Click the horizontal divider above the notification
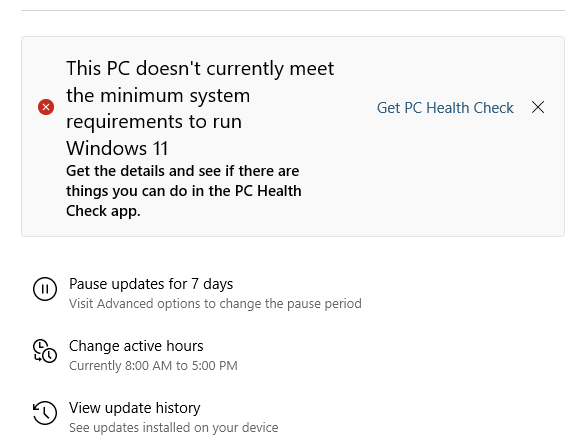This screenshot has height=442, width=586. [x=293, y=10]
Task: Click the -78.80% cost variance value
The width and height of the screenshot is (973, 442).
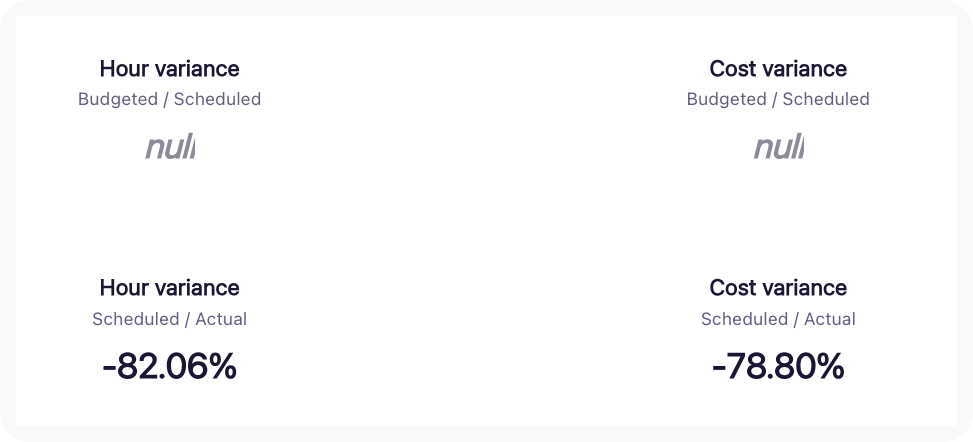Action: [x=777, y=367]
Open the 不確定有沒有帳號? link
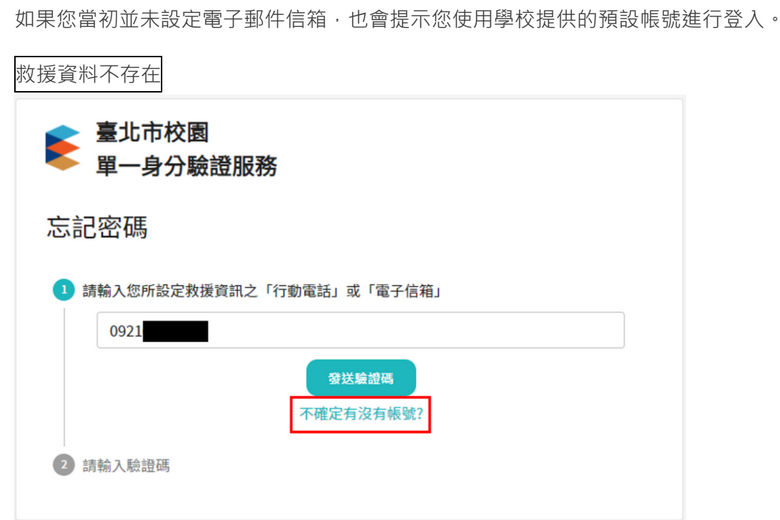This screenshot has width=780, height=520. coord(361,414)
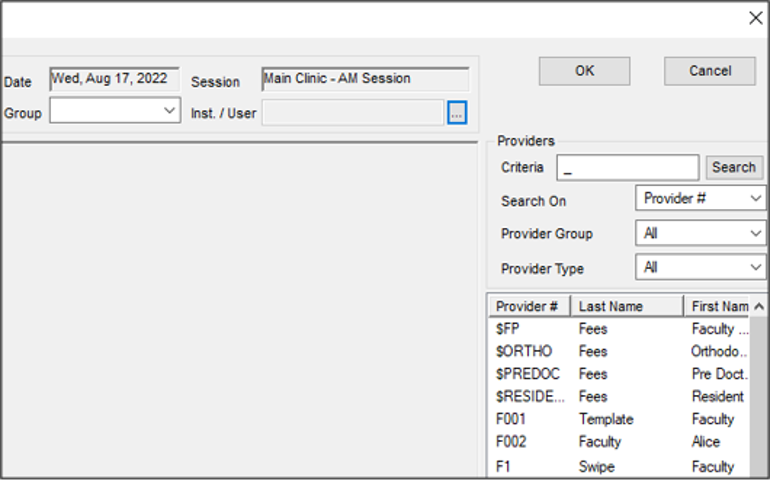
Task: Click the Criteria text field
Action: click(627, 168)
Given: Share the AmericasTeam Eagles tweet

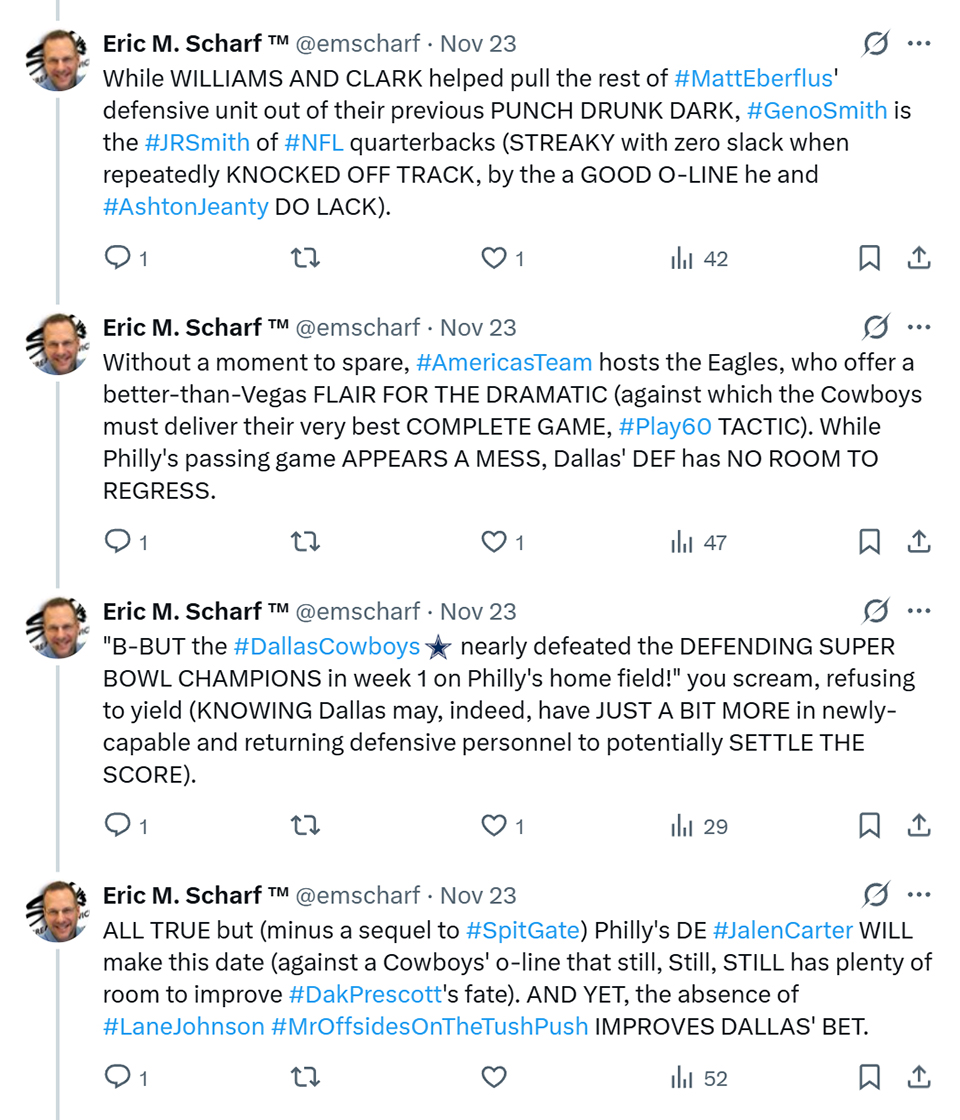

-----

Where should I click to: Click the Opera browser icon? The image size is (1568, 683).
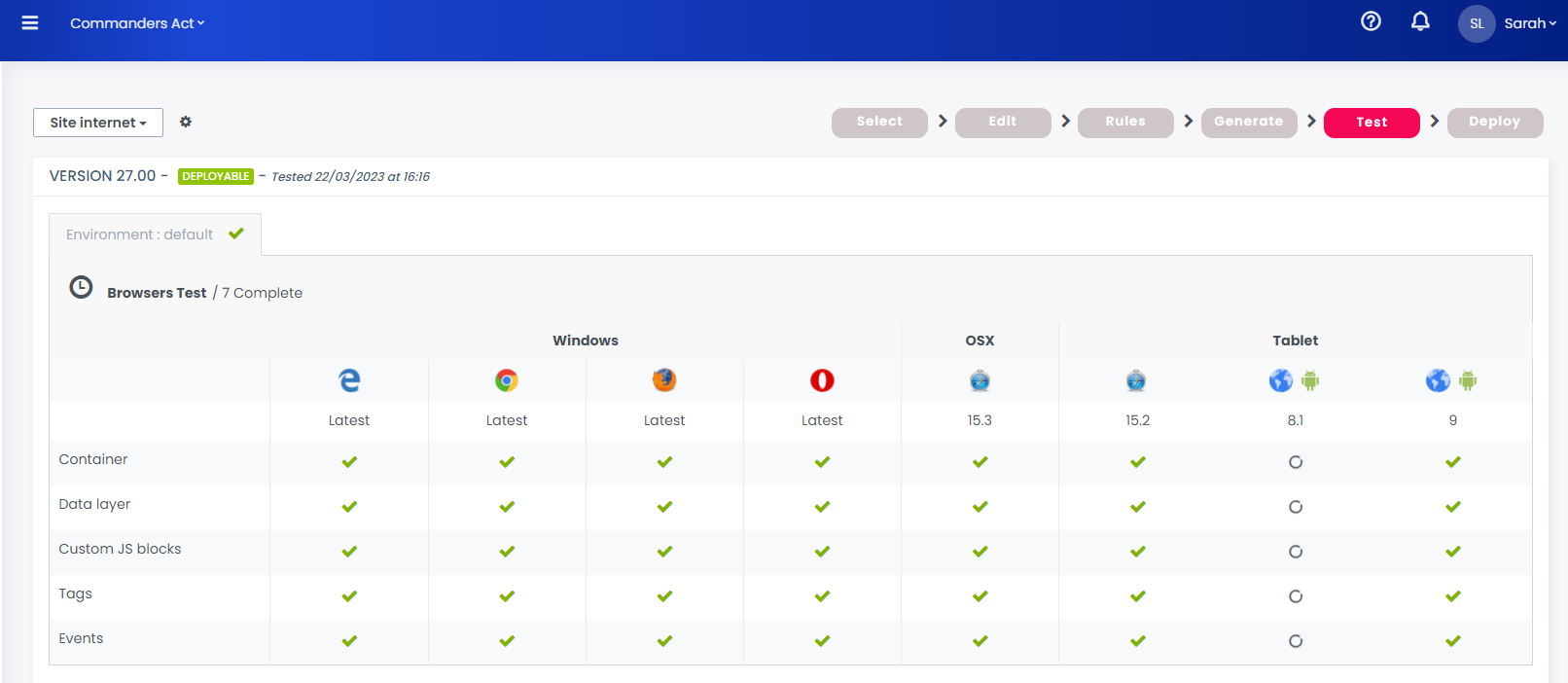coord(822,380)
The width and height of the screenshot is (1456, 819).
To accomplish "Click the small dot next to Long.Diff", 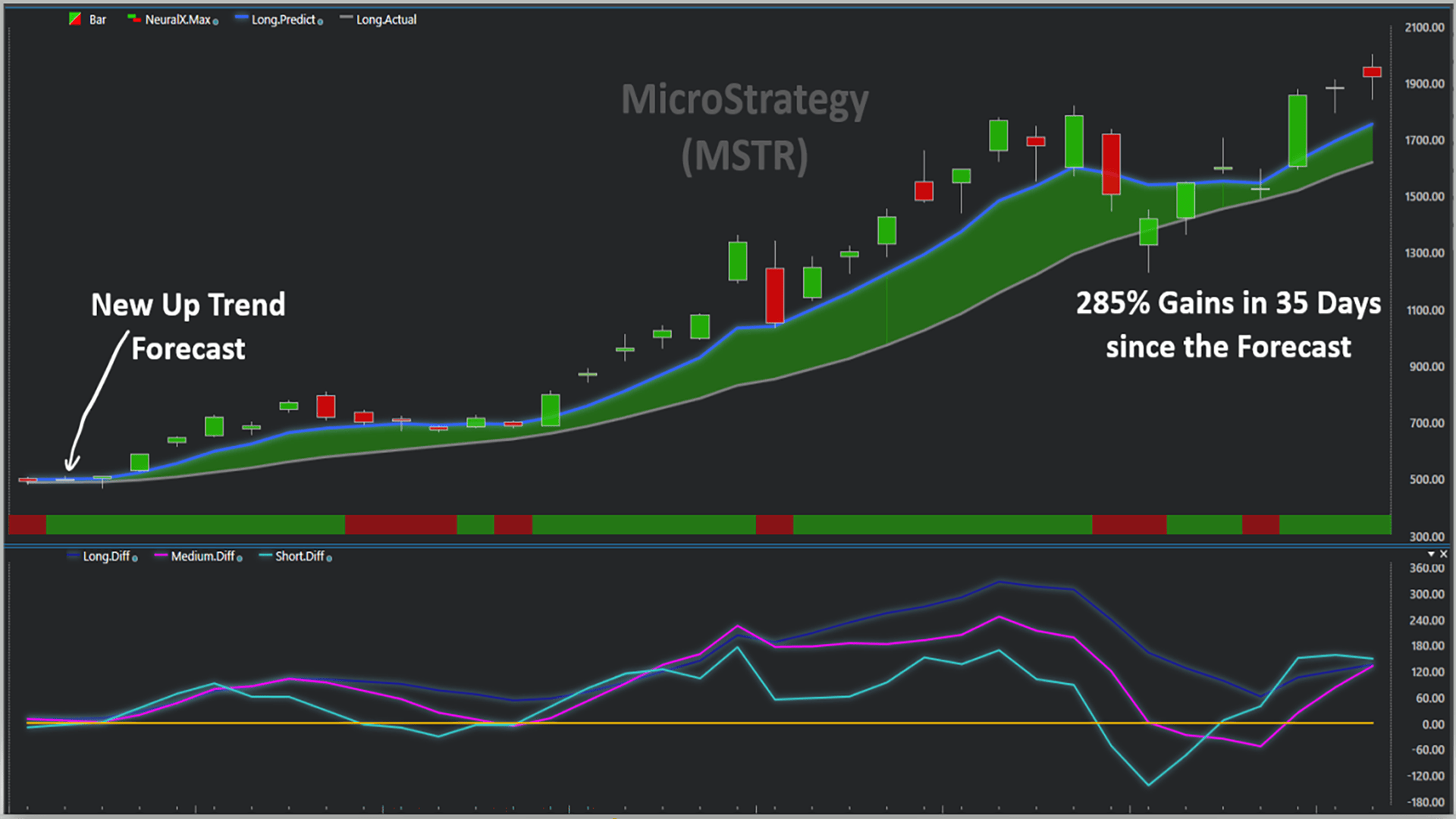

-----

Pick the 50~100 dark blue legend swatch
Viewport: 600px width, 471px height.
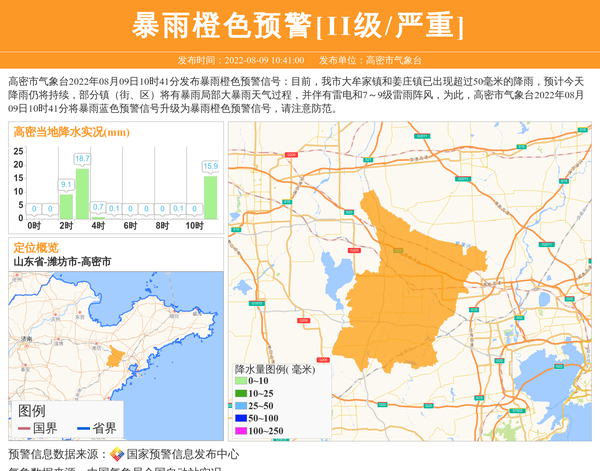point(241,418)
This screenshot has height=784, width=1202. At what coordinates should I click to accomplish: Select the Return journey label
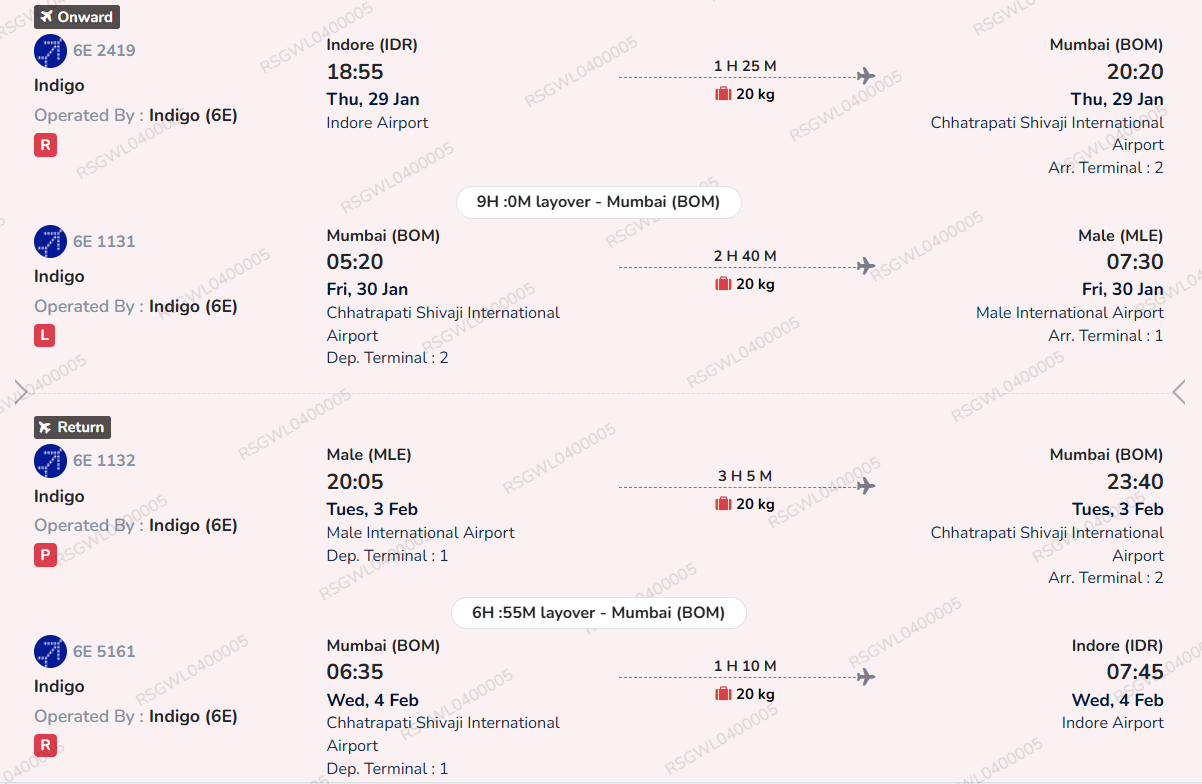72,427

-----

_PROBLEM REQUIREMENTS_
Write out again, word for word, the entries from the line containing "Click the horizontal" through the line containing "Given: Share the AmericasTeam Eagles tweet", leaving the pictures out.

_PROBLEM SOLUTION_
Click the horizontal divider above the notification
This screenshot has height=442, width=586. [x=293, y=10]
Task: Click the -78.80% cost variance value
The width and height of the screenshot is (973, 442).
Action: [x=777, y=367]
Open the 不確定有沒有帳號? link
This screenshot has width=780, height=520. coord(361,414)
Task: Click the Criteria text field
Action: click(627, 168)
Given: Share the AmericasTeam Eagles tweet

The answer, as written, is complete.